Le théâtre dans le théâtre est un coup risqué à jouer, mais quand il est réussi, alors la mise en abyme peut devenir admirable vertige et la mise en scène formidable chorégraphie. Shakespeare, Corneille, Pirandello…
Écrire et mettre en scène une mise en scène peut conduire à un ennui profond chez le public si la structure n’est pas assez clairement maîtrisée car on n’y comprend plus rien, et se doubler d’une auto-psychanalyse pour l’auteur-metteur en scène mettant en scène, dans une fiction, les affres bien réelles de son actvité de créateur.
Heureusement, avec Quelle comédie ! , spectacle sur la création d’un spectacle, servi avec bonheur par la troupe estudiantine de notre cher DFG binational, on sait toujours où on en est, grâce aux trouvailles de mise en scène et aux illustrations sonores et lumineuses, et on assiste sans perdre pied aux conflits qui agitent les personnages, comédiens et comédiennes s’efforçant de donner corps au texte de la jeune Victoire, dramaturge passionnée et angoissée. La pièce de Victoire sera-t-elle un triomphe ? Il faudrait pour cela comprimer bien des égos, trouver bien des compromis, forger une osmose, et ce “boulot ingrat”, Victoire l’auteure et son amie Lou la metteuse en scène devront le faire sans relâche jusqu’au bout.
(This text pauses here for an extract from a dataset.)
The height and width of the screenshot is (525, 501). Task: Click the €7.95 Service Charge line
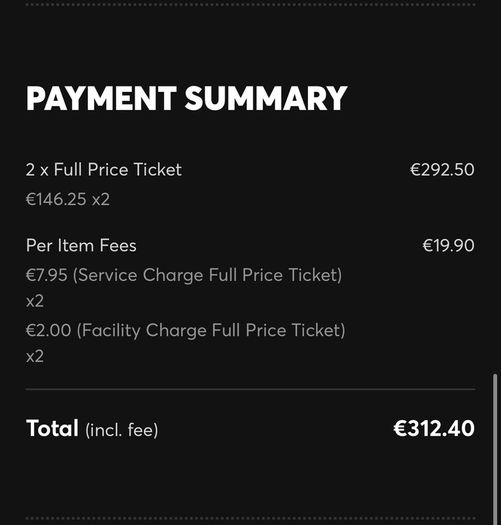coord(184,275)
Et la troupe hétéroclite de Victoire et de Lou, qui du moindre impondérable en fait toute une comédie, mène le bal des égos et la valse des cabotinages jusqu’à la dernière mesure, avec – en guise de cerise sur un gâteau – deux extraits de Starmania, spectacle qui en son temps fut une galère et monter et devint un triomphe absolu, deux chansons qui viennent renforcer la mise en abyme de Quelle comédie ! Et tout cela sans tomber dans les couacs de la satire grossière et téléphonée dès le lever du rideau.
Le théâtre dans le théâtre est un coup risqué à jouer, oui, mais il peut réussir dans les grandes largeurs. Shakespeare, Corneille, Pirandello, Wollny… Nous nous sommes bien amusé, merci.